OpenAI's DALL-E model for generating images was made available a few months ago. One of its uses is to generate art, and it's already being used by magazines and blogs to supply images for articles. I tried it out for supplying images for articles on my own blog. The results are funny, but not useful.

Before showing the examples, it's important to note that the way that the DALL-E engine works is to take "prompts" and then generate images based off those prompts. "Prompt design" is very important for the output. A recommended way of doing this is to specify what style the image should be in, whether it's "digital art", "Matisse" or "line art".

The best result is the one shown at the top of this blog post, which is for the prompt "regulatory ladders showing the disadvantages of over-regulation in the style of monet". This is the kind of image that really could be put in a blog post and would add to it.

Generating Images For Blog Posts

What about other prompts? They illustrate that robots will not be taking the jobs of illustrators any time soon for many kinds of content.

Legal Debt: The Lawyer's Technical Debt in the style of matisse

an audio guide for the business of law in the style of bladerunner

stablecoins vs. Canadian dollar CBDC in digital art style

Canada's money supply increasing on a graph in the style of the economist, showing a doubling over 12 months

Limitations Of Prompt-Based Image Generation

Someone familiar with prompt-based image systems would probably say that the above examples are unfair and that I ought to have written better prompts. But there's no better prompt for the subjects above, they're inherently difficult to illustrate and especially so with this sort of image model. The "regulatory ladder" illustration in the style of Monet at the top is quite amazing, and would be a great choice of image. DALL-E (and similar models) have their place, and they're a spectacular demonstration of how far machine-learning systems have come in the generation of images, but they're not really "AI" in the sense that they act intelligently. But if the user is reasonable in their expectations, the output is fantastic, such as the image below for "a judge in court, pixel art".

Even more challenging examples can be rendered quite well, such as "A fireplace burning money while people gather around the fire laughing, pixel art".

Confusing Outputs

Many of the images produced by DALL-E are gibberish or confusing. They have important details that are wrong in a way that a human wouldn't. For example, the image below for "a scale weighing good and evil" but the image title is "VLAL". Why?
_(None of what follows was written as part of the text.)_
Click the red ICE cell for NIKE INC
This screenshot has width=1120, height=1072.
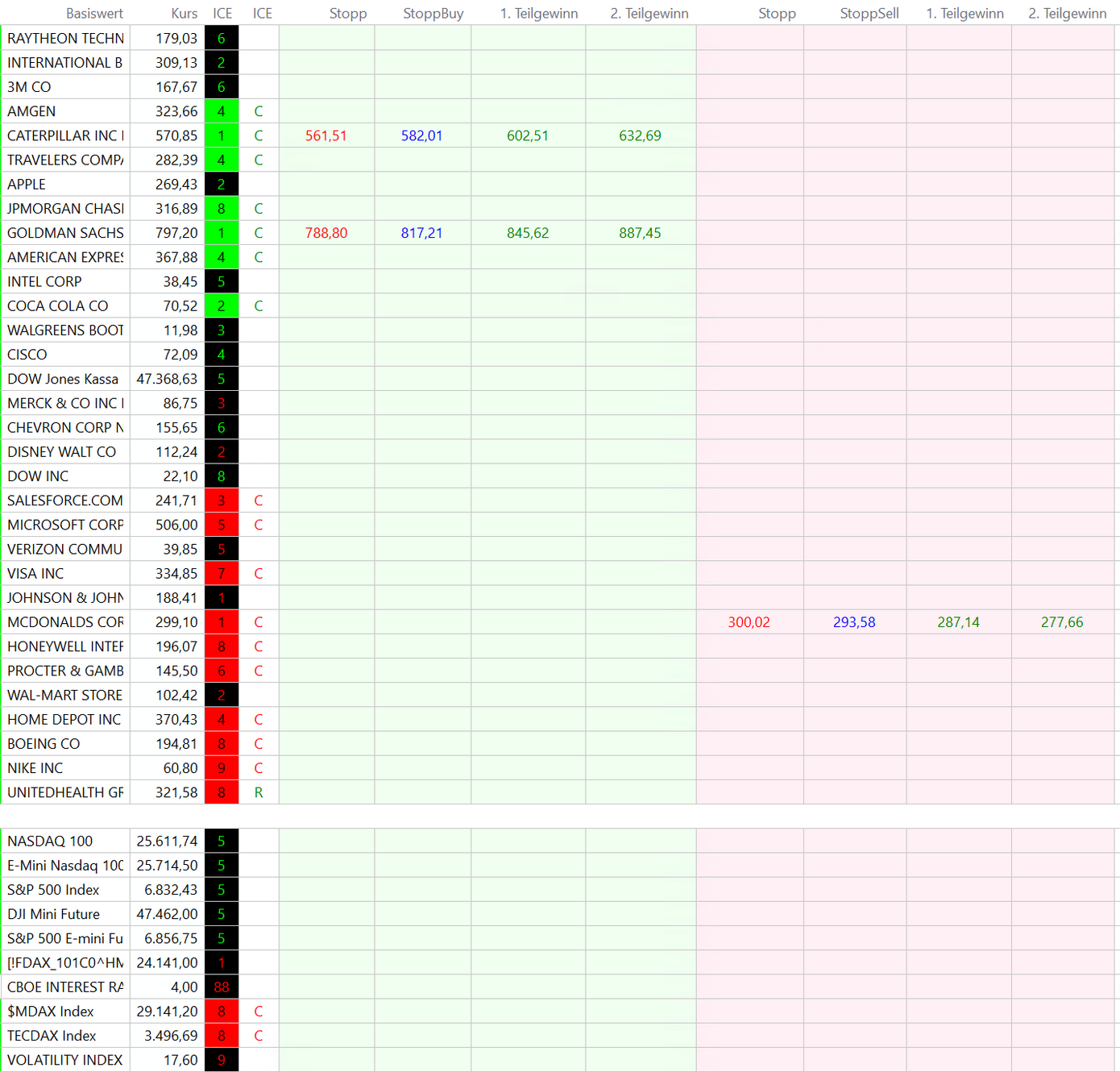[222, 768]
Who knows.

It's not hard to generate odd images with DALL-E. The image below is "Superman crushing a car with his hands, digital art style". Why is Superman's cape backwards?

DALL-E images are very often disconnected from a model of how the world works, because they're actually produced by a collection of images and texts, not a causal model. This can be seen in images like "a turtle working out at the gym lifting weights", shown below.

Even a game like Chess, with many representations online that must have been fed into DALL-E, can't be rendered properly. The first prompt below is "a duck playing chess digital art". The chessboard is 6x5 (instead of 8x8) and doesn't seem to be checkered. The pieces aren't normal Chess pieces either. Further down is the simpler "a duck playing chess".

DALL-E really falls flat on simple examples without context. For example, the image below is the first output for the prompt "justice". I don't know what image someone would expect for "justice" but probably not that.

Practical Uses

DALL-E is great for generating images of generic ideas. It's especially good at futuristic/digital art image styles. For example, the image below is "a courthouse with tall trees in Neo Tokyo, digital art style". The result would be a reasonable product for an actual artist to produce. And the cost using DALL-E is pennies. So for the right kind of content, DALL-E images (or the newer versions of this approach that are rapidly coming online) can be a great way to illustrate the content and brighten up blog posts.

Copyright Issues

DALL-E was built by scanning billions of images. The content it produces is really an amalgam of the existing images generated by people. It's possible, for some prompts, to generate images that draw significantly from a single image, which may pose copyright problems. A similar tool for generating software code has recently come under fire for producing copyrighted code, as detailed here: https://githubcopilotinvestigation.com. This is a new area for copyright law, but the use of copyrighted image and text is itself quite old, and if these tools are generating verbatim or near-verbatim versions of copyrighted content then that's going to be a problem for the future use of these tools and their creators.